L’histoire de l’art, c’est une histoire ponctuée de ruptures, de critiques, de censures. C’est grâce à des artistes qui ont bousculé les règles classiques, qui ont fait polémique, que l’art s’est construit. On s’attaque à ce salon des scandaleux, pour découvrir les plus grands scandales du monde de l’art !
Quand les corps nus font scandale : Déjeuner sur l’herbe et autres exemples
Voici quelques-unes des œuvres jugées les plus sulfureuses à leur époque, de la Renaissance à l’art contemporain.
Les nus scandaleux dans l’art classique
La Vénus d’Urbin, Titien (1538)
Voici une jeune femme étendue sur sa couche, nue, seulement parée de ses bijoux. Un léger sourire aux lèvres, elle nous fixe avec assurance. Une main tient un bouquet de fleurs, et l’autre semble couvrir de pudeur son sexe… à moins que ce ne soit une incitation à le contempler. C’est du jamais vu à l’époque ! Si bien que toute l’Europe se hâte pour l’admirer. Il s’agit là du premier d’une longue lignée de “nus couchés” qui susciteront de vives réactions.

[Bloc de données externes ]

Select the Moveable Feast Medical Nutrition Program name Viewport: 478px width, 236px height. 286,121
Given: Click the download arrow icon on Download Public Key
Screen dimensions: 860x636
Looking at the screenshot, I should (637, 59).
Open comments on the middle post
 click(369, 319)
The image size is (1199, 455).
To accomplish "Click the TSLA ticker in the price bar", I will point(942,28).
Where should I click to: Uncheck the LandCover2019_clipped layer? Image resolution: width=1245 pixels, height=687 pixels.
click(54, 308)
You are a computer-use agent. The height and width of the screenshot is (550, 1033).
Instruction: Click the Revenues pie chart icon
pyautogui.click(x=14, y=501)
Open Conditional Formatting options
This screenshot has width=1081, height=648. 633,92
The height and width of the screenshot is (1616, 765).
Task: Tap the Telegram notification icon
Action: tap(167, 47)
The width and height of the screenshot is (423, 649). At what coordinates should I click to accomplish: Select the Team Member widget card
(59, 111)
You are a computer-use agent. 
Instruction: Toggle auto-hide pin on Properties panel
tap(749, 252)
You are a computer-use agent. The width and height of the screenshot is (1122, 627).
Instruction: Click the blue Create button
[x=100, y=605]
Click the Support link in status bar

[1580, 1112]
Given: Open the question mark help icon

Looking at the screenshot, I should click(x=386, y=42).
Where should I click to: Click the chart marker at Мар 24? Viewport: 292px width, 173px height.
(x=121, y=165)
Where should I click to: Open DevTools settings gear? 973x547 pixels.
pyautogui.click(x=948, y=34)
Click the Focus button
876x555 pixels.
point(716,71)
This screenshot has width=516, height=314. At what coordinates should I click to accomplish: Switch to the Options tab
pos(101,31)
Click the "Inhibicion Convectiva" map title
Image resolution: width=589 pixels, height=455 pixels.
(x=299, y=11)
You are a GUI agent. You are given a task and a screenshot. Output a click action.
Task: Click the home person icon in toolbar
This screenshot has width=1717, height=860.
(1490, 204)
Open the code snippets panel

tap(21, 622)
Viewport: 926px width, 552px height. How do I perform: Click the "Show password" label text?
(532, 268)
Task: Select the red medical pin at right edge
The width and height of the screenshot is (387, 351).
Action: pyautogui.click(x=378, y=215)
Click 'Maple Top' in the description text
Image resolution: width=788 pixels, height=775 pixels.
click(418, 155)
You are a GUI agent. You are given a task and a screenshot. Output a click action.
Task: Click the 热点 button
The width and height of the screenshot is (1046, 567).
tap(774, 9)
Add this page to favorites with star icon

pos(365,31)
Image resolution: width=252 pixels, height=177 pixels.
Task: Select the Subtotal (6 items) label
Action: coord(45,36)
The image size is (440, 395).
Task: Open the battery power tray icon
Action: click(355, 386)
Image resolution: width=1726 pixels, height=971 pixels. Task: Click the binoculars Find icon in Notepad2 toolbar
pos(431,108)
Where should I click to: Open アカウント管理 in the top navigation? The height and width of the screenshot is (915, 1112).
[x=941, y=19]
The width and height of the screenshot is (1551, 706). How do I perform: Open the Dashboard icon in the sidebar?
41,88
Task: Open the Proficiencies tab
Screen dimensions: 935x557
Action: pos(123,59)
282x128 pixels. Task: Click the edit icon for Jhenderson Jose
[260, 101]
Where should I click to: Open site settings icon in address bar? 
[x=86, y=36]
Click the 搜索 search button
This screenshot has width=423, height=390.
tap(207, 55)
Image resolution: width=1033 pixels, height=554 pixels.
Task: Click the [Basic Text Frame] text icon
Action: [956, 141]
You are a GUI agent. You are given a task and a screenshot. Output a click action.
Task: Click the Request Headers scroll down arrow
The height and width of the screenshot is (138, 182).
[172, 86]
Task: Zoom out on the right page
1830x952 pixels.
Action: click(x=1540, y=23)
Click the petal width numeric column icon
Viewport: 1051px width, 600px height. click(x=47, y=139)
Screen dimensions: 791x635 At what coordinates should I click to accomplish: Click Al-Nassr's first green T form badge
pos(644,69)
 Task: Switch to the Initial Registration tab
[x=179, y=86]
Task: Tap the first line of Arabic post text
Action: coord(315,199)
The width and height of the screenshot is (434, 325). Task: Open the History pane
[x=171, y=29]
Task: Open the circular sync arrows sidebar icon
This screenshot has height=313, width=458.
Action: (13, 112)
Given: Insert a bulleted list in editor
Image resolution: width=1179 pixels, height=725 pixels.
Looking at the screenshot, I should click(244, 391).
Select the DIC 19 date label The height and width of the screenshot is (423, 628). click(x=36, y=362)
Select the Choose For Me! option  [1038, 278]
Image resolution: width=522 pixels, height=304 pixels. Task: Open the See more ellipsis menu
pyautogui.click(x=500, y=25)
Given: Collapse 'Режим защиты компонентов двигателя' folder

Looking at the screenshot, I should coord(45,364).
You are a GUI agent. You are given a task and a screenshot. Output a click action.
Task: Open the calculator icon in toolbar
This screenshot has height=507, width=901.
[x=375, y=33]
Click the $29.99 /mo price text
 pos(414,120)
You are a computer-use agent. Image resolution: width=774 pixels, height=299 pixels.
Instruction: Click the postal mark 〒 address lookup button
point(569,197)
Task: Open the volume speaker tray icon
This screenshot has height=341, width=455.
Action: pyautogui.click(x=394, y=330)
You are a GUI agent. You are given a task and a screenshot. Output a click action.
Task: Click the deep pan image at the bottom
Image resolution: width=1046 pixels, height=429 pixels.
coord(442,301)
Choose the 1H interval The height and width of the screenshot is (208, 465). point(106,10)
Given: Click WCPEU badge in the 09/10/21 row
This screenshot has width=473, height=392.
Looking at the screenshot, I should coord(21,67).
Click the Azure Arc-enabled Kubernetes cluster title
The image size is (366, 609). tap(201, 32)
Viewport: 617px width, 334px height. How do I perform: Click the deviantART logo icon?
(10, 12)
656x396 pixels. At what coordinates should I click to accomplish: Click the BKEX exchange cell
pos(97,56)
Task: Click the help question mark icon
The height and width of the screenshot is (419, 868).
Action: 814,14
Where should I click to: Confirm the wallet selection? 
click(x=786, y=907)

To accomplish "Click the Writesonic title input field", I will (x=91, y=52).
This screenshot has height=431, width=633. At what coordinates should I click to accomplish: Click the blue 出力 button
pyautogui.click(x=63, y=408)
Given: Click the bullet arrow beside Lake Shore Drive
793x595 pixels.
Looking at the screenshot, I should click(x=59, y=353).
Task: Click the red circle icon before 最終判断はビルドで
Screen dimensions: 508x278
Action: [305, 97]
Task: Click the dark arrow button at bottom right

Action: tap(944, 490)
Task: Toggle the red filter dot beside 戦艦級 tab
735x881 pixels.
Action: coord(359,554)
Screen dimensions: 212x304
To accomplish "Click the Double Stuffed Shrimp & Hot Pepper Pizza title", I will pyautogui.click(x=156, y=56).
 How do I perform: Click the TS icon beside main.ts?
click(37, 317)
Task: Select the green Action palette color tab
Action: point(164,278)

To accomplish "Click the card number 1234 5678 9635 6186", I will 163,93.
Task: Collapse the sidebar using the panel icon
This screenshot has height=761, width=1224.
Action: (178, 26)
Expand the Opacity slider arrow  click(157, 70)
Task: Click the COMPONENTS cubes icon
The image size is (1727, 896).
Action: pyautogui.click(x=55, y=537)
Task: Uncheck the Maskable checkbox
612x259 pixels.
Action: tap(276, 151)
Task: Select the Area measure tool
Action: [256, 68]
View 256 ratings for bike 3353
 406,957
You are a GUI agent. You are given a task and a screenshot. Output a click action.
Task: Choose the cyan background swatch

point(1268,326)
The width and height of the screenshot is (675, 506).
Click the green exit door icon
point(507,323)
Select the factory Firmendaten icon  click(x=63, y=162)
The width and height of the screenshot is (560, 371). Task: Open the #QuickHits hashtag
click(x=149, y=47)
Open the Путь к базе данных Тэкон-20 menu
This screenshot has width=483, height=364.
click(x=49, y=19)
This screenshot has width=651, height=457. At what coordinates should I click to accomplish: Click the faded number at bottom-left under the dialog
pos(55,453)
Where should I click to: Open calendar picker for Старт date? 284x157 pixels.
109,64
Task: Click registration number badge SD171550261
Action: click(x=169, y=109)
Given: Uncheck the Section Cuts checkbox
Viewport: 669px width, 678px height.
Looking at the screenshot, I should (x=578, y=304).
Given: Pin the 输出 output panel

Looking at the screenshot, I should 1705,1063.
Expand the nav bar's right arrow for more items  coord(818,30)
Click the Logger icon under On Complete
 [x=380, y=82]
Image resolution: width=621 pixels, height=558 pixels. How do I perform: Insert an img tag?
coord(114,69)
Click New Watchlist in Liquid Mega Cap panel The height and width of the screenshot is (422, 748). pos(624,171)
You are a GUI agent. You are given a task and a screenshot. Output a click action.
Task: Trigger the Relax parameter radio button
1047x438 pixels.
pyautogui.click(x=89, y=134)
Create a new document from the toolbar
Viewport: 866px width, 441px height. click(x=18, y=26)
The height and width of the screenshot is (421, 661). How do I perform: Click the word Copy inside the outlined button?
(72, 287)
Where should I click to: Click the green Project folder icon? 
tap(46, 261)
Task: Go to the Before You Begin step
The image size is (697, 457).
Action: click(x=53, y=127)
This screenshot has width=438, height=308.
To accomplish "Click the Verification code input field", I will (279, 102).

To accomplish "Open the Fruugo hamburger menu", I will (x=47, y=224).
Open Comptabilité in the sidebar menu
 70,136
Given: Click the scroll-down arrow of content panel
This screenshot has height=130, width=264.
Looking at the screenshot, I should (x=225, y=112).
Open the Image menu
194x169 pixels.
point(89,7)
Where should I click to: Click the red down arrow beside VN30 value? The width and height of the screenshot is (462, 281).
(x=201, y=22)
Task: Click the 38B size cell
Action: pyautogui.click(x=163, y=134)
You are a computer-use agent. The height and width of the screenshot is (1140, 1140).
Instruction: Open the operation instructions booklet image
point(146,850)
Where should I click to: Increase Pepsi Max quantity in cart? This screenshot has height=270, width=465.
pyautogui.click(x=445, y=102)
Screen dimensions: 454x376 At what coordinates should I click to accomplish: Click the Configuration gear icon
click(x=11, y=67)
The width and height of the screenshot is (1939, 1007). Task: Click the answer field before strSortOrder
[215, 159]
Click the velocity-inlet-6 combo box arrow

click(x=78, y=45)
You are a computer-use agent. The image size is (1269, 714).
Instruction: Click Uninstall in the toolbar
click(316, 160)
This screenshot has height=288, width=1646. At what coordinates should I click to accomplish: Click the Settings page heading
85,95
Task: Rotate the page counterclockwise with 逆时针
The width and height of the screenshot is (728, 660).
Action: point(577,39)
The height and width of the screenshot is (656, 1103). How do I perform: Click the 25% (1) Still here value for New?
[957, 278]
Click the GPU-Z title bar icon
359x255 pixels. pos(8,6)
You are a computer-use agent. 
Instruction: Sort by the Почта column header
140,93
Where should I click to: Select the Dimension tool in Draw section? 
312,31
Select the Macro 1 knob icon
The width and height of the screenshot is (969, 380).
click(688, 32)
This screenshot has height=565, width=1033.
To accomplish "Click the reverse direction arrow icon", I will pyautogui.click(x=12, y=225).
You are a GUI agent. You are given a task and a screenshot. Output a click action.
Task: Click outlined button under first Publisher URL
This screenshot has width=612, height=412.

Le Jugement dernier, Michel-Ange (1541)
Commande du pape Clément VII pour la chapelle Sixtine, le Jugement dernier a sans aucun doute reçu un accueil fracassant ! Au total figurent près de 400 personnages sur cette fresque monumentale, le Christ entouré de saints éminents. Les nudités des saints sont alors totalement exposées. Des fesses, des sexes, des seins qui ne manquent pas de faire trembler l’Église. Rapidement, ils recevront caleçons et culottes de la part de Daniele da Volterra, élève de Michel-Ange : des « voiles de jugement” qui leur rendront un peu de chasteté.
Les nus scandaleux dans l’art du 19e siècle
La Maja nue, Francisco de Goya (1800)
Connaissez-vous la Maja nue, ou bien sa version vêtue ? Et oui, la rumeur de l’existence de cette œuvre suffit à provoquer un scandale tel que Goya en peint une version censurée pour son commanditaire Manuel Godoy. Dissimulé dans un cabinet secret, le tableau donne à observer une femme bien réelle, dans une posture voluptueuse. La Maja a failli conduire son créateur tout droit au bûcher pour “obscénité” et a été confisquée à sa découverte par l’Inquisition. Cela ne l’empêchera pas pour autant de connaître une belle postérité, fascinant des générations d’artistes, comme vous pourrez le découvrir dans la revue DADA qui lui est consacrée.
Le Déjeuner sur l’herbe, Édouard Manet (1863)
Transformer un pique-nique en scène qui dérange et dépeint les mœurs contemporaines, c’est le pari de Manet. Il offre alors au public un déjeuner sur l’herbe parsemé d’indices qui nous transforme en voyeurs. L’œil est tout de suite capté par cette femme nue au regard intense installée auprès de deux hommes entièrement habillés, autour d’un repas achevé. L’œuvre est refusée au Salon officiel et pour la toute première fois en 1863, les peintures jugées trop peu académiques sont exposées dans un nouveau lieu : le Salon des Refusés. Ce déjeuner pas comme les autres créa une telle polémique que Manet devint immédiatement célèbre.
L’Origine du monde, Gustave Courbet (1866)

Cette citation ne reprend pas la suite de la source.